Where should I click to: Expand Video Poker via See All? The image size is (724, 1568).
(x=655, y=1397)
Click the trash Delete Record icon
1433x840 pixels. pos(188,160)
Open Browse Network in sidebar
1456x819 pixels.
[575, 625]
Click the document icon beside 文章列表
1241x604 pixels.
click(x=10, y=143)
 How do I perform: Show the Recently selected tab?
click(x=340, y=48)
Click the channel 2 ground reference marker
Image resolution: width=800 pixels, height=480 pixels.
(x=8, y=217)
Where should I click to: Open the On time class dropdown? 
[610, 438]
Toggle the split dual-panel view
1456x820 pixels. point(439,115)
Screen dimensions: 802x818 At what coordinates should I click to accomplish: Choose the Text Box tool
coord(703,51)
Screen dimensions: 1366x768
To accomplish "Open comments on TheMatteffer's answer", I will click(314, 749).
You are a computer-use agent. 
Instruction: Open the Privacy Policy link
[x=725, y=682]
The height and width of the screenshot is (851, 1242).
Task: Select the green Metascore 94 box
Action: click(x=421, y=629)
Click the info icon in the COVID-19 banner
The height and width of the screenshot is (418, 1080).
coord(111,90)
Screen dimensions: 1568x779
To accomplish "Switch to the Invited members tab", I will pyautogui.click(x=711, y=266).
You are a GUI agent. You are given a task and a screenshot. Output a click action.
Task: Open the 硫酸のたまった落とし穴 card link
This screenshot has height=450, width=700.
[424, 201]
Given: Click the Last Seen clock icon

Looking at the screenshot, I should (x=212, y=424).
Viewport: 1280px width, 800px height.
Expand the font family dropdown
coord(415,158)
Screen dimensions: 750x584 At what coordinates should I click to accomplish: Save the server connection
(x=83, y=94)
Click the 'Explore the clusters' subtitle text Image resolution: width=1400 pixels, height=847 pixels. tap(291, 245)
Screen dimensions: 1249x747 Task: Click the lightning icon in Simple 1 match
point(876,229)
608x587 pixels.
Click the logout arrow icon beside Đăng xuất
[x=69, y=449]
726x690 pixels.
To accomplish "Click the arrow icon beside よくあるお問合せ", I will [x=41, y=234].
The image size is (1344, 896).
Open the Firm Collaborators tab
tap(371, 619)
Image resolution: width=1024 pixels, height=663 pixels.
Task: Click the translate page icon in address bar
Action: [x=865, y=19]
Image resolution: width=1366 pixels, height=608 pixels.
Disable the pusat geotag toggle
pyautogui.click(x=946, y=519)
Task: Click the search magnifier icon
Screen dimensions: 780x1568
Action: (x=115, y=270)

_EXERCISE OBJECTIVE_
Your answer must consist of every line above, reproduced exactly.

_TASK ANSWER_
Where should I click to: Expand Video Poker via See All? The image size is (724, 1568).
(x=655, y=1397)
Click the trash Delete Record icon
1433x840 pixels. pos(188,160)
Open Browse Network in sidebar
1456x819 pixels.
[575, 625]
Click the document icon beside 文章列表
1241x604 pixels.
click(x=10, y=143)
 How do I perform: Show the Recently selected tab?
click(x=340, y=48)
Click the channel 2 ground reference marker
Image resolution: width=800 pixels, height=480 pixels.
(x=8, y=217)
Where should I click to: Open the On time class dropdown? 
[610, 438]
Toggle the split dual-panel view
1456x820 pixels. point(439,115)
Screen dimensions: 802x818 At what coordinates should I click to accomplish: Choose the Text Box tool
coord(703,51)
Screen dimensions: 1366x768
To accomplish "Open comments on TheMatteffer's answer", I will click(314, 749).
You are a computer-use agent. 
Instruction: Open the Privacy Policy link
[x=725, y=682]
The height and width of the screenshot is (851, 1242).
Task: Select the green Metascore 94 box
Action: click(x=421, y=629)
Click the info icon in the COVID-19 banner
The height and width of the screenshot is (418, 1080).
coord(111,90)
Screen dimensions: 1568x779
To accomplish "Switch to the Invited members tab", I will pyautogui.click(x=711, y=266).
You are a GUI agent. You are given a task and a screenshot. Output a click action.
Task: Open the 硫酸のたまった落とし穴 card link
This screenshot has height=450, width=700.
[424, 201]
Given: Click the Last Seen clock icon

Looking at the screenshot, I should (x=212, y=424).
Viewport: 1280px width, 800px height.
Expand the font family dropdown
coord(415,158)
Screen dimensions: 750x584 At what coordinates should I click to accomplish: Save the server connection
(x=83, y=94)
Click the 'Explore the clusters' subtitle text Image resolution: width=1400 pixels, height=847 pixels. tap(291, 245)
Screen dimensions: 1249x747 Task: Click the lightning icon in Simple 1 match
point(876,229)
608x587 pixels.
Click the logout arrow icon beside Đăng xuất
[x=69, y=449]
726x690 pixels.
To accomplish "Click the arrow icon beside よくあるお問合せ", I will [x=41, y=234].
The image size is (1344, 896).
Open the Firm Collaborators tab
tap(371, 619)
Image resolution: width=1024 pixels, height=663 pixels.
Task: Click the translate page icon in address bar
Action: [x=865, y=19]
Image resolution: width=1366 pixels, height=608 pixels.
Disable the pusat geotag toggle
pyautogui.click(x=946, y=519)
Task: Click the search magnifier icon
Screen dimensions: 780x1568
Action: (x=115, y=270)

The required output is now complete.